Geoff Marlow

Personal information
- Full name: Geoffrey Arthur Marlow
- Date of birth: 13 December 1914
- Place of birth: Worksop, England
- Date of death: 8 November 1978 (aged 63)
- Place of death: Lincoln, England
- Position(s): Outside forward

Senior career*
- Years: Team / Apps / (Gls)
- –: Dinnington Athletic
- 1937–1949: Lincoln City / 80 / (26)
- 1949: Newark Town
- 1949–1950: Grantham
- –: Stalybridge Celtic
- –: Skegness Town

= Geoff Marlow =

English footballer and cricketer

Geoffrey Arthur Marlow (13 December 1914 – 8 November 1978) was an English professional footballer who scored 20 goals from 86 appearances in the Football League playing as a winger for Lincoln City either side of the Second World War.

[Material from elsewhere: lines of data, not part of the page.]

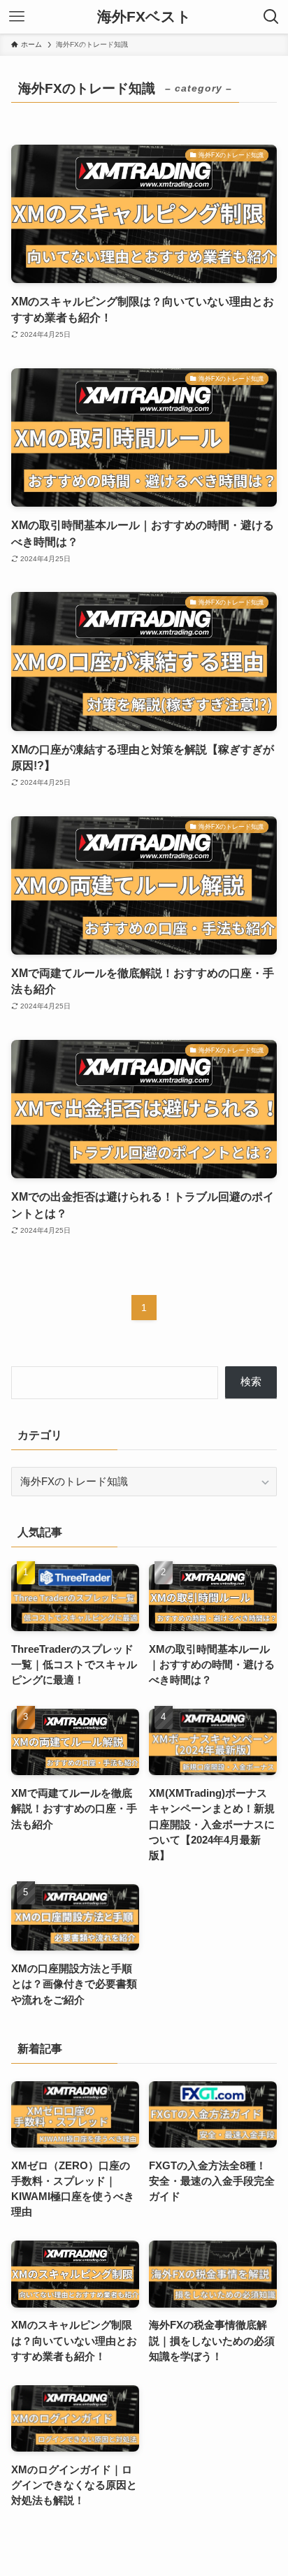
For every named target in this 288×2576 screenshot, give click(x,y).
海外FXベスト (144, 17)
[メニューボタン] (17, 17)
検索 (250, 1381)
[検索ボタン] (271, 17)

He also played in the Minor Counties Cricket Championship for Lincolnshire.

==Career==
Marlow was born in Worksop, Nottinghamshire. He began his football career with Dinnington Athletic before joining Lincoln City. He made his first-team debut on 28 October 1937 in a 7–2 defeat in the Third Division North Cup against Doncaster Rovers, and played his first game in the Football League in the same season. His career was interrupted by the Second World War. When available, he continued to play for Lincoln in the wartime competitions, and resumed his league career on the opening day of the first post-war season, by which time he was 32. He helped the club to the Third Division North title in the 1947–48 season, and played his last game in the Football League on 12 March 1949, in a 1–1 draw against Nottingham Forest in the Second Division. After a short spell with Newark Town, Marlow played a full season with Grantham in the Midland League, helping the club to the final of the Lincolnshire County Cup. He later played for Stalybridge Celtic and Skegness Town.

He also played Minor Counties cricket for Lincolnshire between 1946 and 1957 as an all-rounder, batting in the middle order and opening the bowling.

Marlow died in Lincoln, Lincolnshire, in 1978 at the age of 63.